Computação em nuvem também está em grandes empresas

Companhias enxergaram na ferramenta uma maneira de economizar. Startups devem investir neste modelo
A computação em nuvem vem crescendo no Brasil e no mundo. As empresas enxergaram neste modelo uma maneira de economizar verba e, ao contrário do que se pode pensar, a adoção vem extrapolando a fronteira de pequenas e médias companhias. “É interessante, porque quando as pessoas pensam em computação em nuvem, geralmente, elas pensam em pequenas empresas. E, quando nós olhamos para as nuvens públicas, nós vimos que isso não acontece”, afirmou o vice-presidente da IDC, Richard Villars.
Ele ainda explicou o por que as grandes companhias preferem a cloud. “Grandes empresas são inteligentes, elas têm pessoas para calcular o que sai mais barato para elas. Por isso, muitas utilizam este serviço.” E completa. “Em um nível nós vemos que elas têm unidades de negócios mais independentes que utilizam a nuvem, e de outro lado, existe o comprometimento corporativo com a cloud. Mas eu devo dizer que isto não é generalizado. A adoção de cloud também é marcada por pequenas e médias empresas (PME).”
Neste aspecto, Villars destaca as startups e a necessidade de contenção de verbas quando se está começando. Segundo ele, enquanto as pequenas empresas tendem a focar em serviço como backup online, e-mail e colaboração, as startups também precisam de serviços terceirizados. “Se você é uma startup, você não deve comprar nada além de PCs. Não deveria comprar softwares ou servidores, por isso você gasta o dinheiro em serviços de nuvem, porque é um jeito melhor de utilizar a sua verba.”
No Brasil, segundo uma pesquisa recente realizada pela IDC com 181 companhias brasileiras, 18% delas que já conhecem virtualização rodam algum serviço de nuvem.
Reinaldo Roveri, gerente de pesquisas da IDC, explica o que o fato representa para o mercado de computação em nuvem brasileiro. “Quando olhamos o cenário de médias e grandes empresas nós encontramos um universo com cerca de 400 mil, já o segmento de pequenas empresas tem mais de oito milhões de firmas. De um modo geral, menos de 5% utilizam algum tipo de serviços na nuvem na produção.”
A mesma pesquisa mostrou que as companhias brasileira têm dinheiro para investir e estão querendo se transformar. Cerca de 25% delas acreditam que o setor de TI passará por uma grande transformação nos próximos cinco anos.
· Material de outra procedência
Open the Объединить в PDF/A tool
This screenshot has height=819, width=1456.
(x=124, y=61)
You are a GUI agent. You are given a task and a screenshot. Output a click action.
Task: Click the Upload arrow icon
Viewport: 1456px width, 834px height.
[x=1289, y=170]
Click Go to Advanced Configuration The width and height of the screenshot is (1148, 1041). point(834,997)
Por aqui, a divisão dos serviços de cloud prestados também é a mesma que nos Estados Unidos: pequenas empresas procuram backup online, enquanto as grandes e médias empresas querem um serviço de outsourcing.
Receio
Mesmo com as previsões otimistas da IDC, algumas companhias brasileira ainda têm receio quando o assunto é computação em nuvem. As dúvidas referentes à segurança, armazenamento de dados e leis sempre deixam os CIOs com um pé atrás.
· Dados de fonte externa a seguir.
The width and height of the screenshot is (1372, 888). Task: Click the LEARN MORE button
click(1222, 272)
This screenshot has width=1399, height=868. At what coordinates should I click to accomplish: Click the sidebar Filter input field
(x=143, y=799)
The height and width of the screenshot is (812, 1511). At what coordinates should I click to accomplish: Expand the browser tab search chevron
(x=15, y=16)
Segundo Roveri, as empresas querem garantias de que seus dados estão seguros e não correm risco de serem contaminados, além das várias questões relacionadas à legislação do país em que os dados estão armazenados. “Eu acho que a computação em nuvem não é maior por causa destas questões e nós sabemos que em três anos nós veremos muitas delas respondidas pelos provedores.”
Outra grande dúvida das companhias de TI, é relativa às demissões. Para Villars, os profissionais terão que se adaptar a este novo modelo. “As companhias de TI vão passar por mudanças, o que elas mais precisarão é de pessoas que possam trabalhar com as unidades de negócios para desenvolver aplicativos.”
Roveri completa o pensamento do colega dando exemplos práticos. “O maior problema para as empresas vai ser encontrar profissionais com habilidades para lidar com os negócios, nós estamos acostumados a ter várias pessoas especializadas em infraestrutura, porém, poucas são capazes de lidar com esta área.”
 
Para Roveri, no momento em que obtivemos mais recursos por causa da nuvem e menos necessidade de profissionais especialistas em infraestrutura, o mercado criou uma ideia errada de demissões. “Eu acredito que profissionais de TI mais bem-sucedidos são aqueles que entendem de negócios e, então, eles serão a TI da área de negócios. Eles serão responsáveis por comprar a capacidade computacional e atender às necessidades da empresa. Eles serão mais executivos de relacionamentos do que um cara de TI.”